Qua omvang is dit bedehuis ideaal, vindt hij. „Ik ben nu bezig met het ontwerp van een gereformeerde kerk vrijgemaakt in Lelystad. Daar werd de eis gesteld dat een kerk niet groter mag zijn dan zo’n 500 zitplaatsen. Anders, zeggen ze, kan er van gemeentezijn nauwelijks nog sprake zijn. Ik ben het daarmee eens, vind ook dat er op de manier van kerkbouw in de gereformeerde gezindte best iets aan te merken valt. Kolossale, steeds grotere kerken: ik zou daarover best eens een discussie op gang willen brengen.”
En als een bouwcommissie zo’n kerk toch van hem verlangt? „Natuurlijk heb ik daar dan mee te maken. Toch zou ik kritische vragen stellen: Kan dit nu écht de bedoeling zijn?”

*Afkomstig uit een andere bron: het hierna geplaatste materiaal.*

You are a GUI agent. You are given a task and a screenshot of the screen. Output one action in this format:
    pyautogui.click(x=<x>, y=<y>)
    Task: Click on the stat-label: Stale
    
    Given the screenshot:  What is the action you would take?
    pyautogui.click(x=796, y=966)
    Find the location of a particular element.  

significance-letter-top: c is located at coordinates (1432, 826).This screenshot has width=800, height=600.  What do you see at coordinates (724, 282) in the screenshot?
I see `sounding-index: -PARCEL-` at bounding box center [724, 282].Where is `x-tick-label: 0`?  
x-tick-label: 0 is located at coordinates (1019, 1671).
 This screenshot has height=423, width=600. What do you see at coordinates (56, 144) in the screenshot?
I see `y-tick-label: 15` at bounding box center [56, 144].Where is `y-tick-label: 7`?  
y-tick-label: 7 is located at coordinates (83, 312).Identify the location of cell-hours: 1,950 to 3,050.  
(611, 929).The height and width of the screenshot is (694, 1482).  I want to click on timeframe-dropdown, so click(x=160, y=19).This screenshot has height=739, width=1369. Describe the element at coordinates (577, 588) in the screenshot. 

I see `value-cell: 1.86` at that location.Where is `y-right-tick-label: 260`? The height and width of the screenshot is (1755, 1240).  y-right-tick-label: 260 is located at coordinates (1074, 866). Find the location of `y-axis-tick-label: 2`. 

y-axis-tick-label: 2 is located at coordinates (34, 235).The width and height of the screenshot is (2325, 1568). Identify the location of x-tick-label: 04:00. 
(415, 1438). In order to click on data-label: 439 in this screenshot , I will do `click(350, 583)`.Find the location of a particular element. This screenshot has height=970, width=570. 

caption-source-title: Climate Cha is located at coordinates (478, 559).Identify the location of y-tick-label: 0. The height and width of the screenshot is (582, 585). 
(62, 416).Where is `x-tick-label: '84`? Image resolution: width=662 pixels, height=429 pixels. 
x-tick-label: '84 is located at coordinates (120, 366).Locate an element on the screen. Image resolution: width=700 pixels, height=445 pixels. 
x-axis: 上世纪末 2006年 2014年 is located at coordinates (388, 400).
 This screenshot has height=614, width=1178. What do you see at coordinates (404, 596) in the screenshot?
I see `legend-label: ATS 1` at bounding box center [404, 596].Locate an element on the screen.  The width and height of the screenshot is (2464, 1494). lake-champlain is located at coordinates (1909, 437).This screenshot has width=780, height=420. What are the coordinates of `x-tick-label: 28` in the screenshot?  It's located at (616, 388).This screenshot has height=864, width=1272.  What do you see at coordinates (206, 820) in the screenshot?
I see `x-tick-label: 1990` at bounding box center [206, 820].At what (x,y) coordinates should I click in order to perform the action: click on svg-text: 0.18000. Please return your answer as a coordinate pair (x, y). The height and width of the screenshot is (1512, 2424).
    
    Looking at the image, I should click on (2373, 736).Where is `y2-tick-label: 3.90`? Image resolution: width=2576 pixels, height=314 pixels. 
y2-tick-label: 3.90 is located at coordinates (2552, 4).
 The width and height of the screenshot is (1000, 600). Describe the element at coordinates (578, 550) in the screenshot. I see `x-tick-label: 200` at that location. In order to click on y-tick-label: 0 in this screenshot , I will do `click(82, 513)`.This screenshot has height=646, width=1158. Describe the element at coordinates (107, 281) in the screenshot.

Ruim 1,3 miljoen euro kostte de uitbreiding van de Klaaswaalse kerk. „En zonder de hulp van talloze vrijwilligers was dat bedrag nog een stuk hoger geweest.” Hij wijst op een straatnaambordje op de parkeerplaats: ”Chris van der Lindenplein”. De naam van de koster, die „dag en nacht werkte” tijdens de bouw. „Zal-ie wel niet leuk vinden als ik hem noem, maar ik doe het toch. Want zulke mensen zijn goud waard.”